Install Google Chrome on Suse with Ansible — Video Tutorial
Learn how to install the latest Google Chrome Stable on SUSE Linux Enterprise Server and openSUSE using Ansible. Follow our step-by-step guide and Playbook for verification and repository setup.
What You'll Learn
- Ansible install Google Chrome in Suse-like systems
- Parameters
- code
- execution
- before Ansible execution
- after Ansible execution
- Related Articles
Full Tutorial Content
How to Install Google Chrome in Suse-like systems with Ansible?
I'm going to show you a live Playbook with some simple Ansible code.
I'm Luca Berton and welcome to today's episode of Ansible Pilot.
Ansible install Google Chrome in Suse-like systems
- Add Google Chrome key => ansible.builtin.rpm_key
- Add Google Chrome repository => community.general.zypper_repository
- Update yum cache and install Google Chrome => community.general.zypper
In order to install Google Chrome on a Suse-like system, we need to perform three different steps.
The first step is to download the GPG signature key for the repository. You are going to use the `ansible.builtin.rpm_key` Ansible module.
This encrypted key verifies the genuinity of the packages and the repository and guarantees that the software is the same as Google releases.
The second step is to add the add Google Chrome repository to the distribution.
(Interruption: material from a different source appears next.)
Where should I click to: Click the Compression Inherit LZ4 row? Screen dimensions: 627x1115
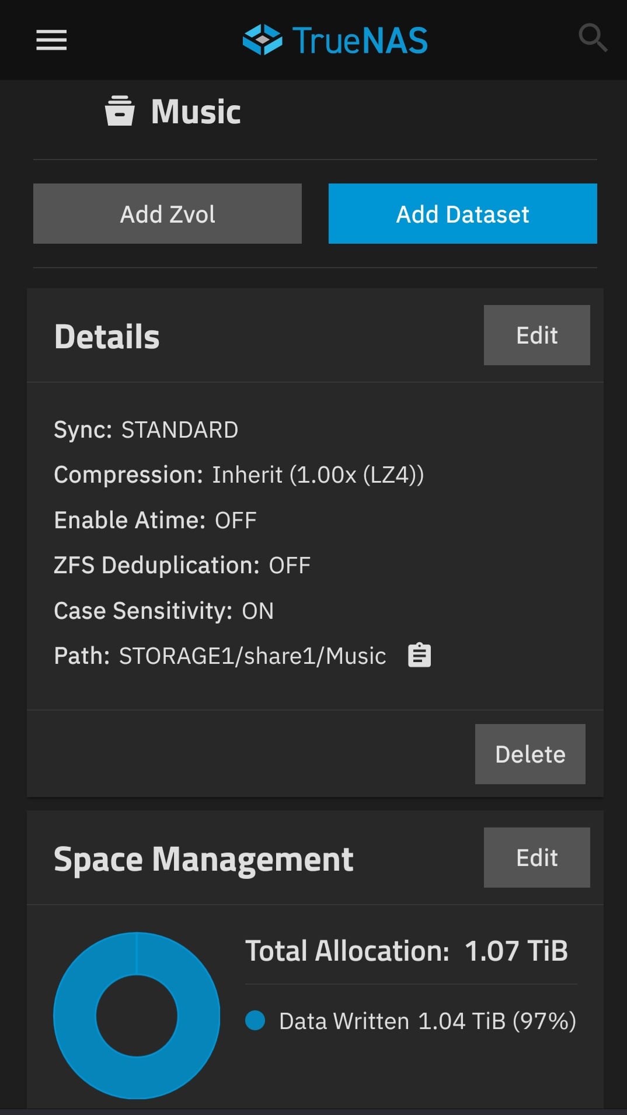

It's an extra website where `zypper`, your distribution package manager, looks like for software.
You are going to use the `community.general.zypper_repository` Ansible module.
The third step is to refresh the zypper cache for the available packages and install Google Chrome using the `community.general.zypper` Ansible module.
Parameters
- `rpm_key` key string - URL
- `rpm_key` state string - present/absent
For the `ansible.builtin.rpm_key` Ansible module I'm going to use two parameters: "key" and "state".
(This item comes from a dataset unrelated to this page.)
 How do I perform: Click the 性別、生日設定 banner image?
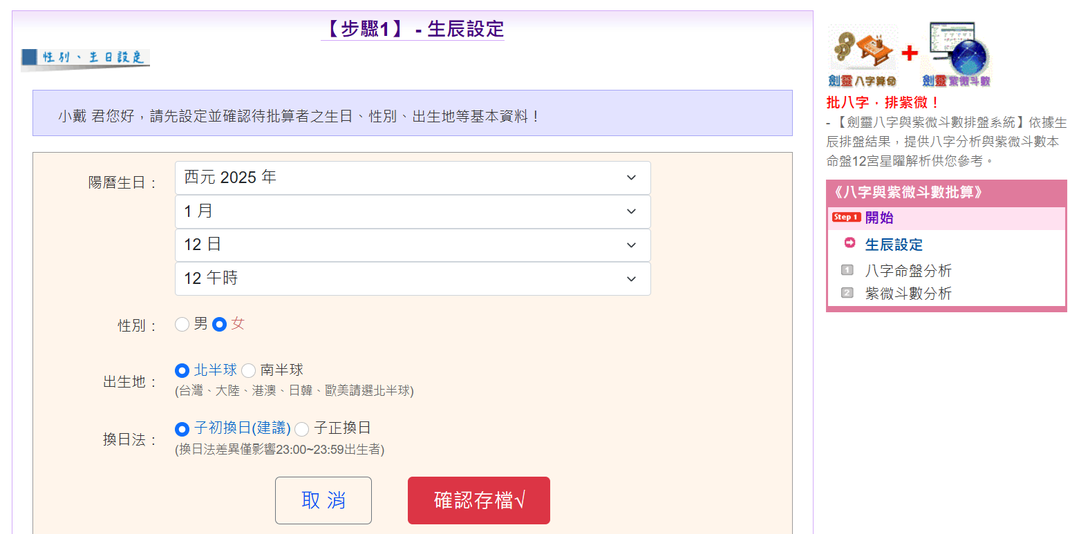[x=85, y=60]
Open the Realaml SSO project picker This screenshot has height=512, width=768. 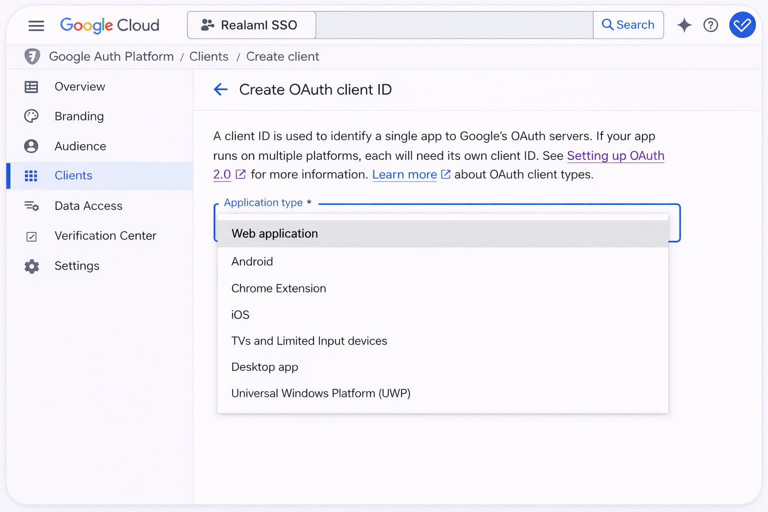(x=252, y=25)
The "key" parameter specifies the URL or the key ID of the repository GPG signature key and the "state" verify that is present in our system after the execution.
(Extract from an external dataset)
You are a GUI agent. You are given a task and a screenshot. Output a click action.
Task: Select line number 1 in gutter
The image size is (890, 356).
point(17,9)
- zypper_repository name string
- zypper_repository description string - repository
- zypper_repository repo string - URL
- zypper_repository auto_import_keys boolean - GPG signature
For the `community.general.zypper_repository` Ansible module I'm going to use four parameters: "name"/"description", "repo", and "auto_import_keys".
The "name" and "description" parameters specify the repository name in the Suse system and the "repo" URL of it.
The "auto_import_keys" parameter enables the GPG verification and imports of the suitable keys.
- zypper name string - name or package-specific
- zypper state string - latest/present/absent
- zypper update_cache boolean - no/yes
For the `community.general.zypper` Ansible module I'm going to use three parameters: "name", "state" and "update_cache".
The "name" parameter specifies the package name (Google Chrome in our use-case) and the "state" verify that is present in our system after the execution.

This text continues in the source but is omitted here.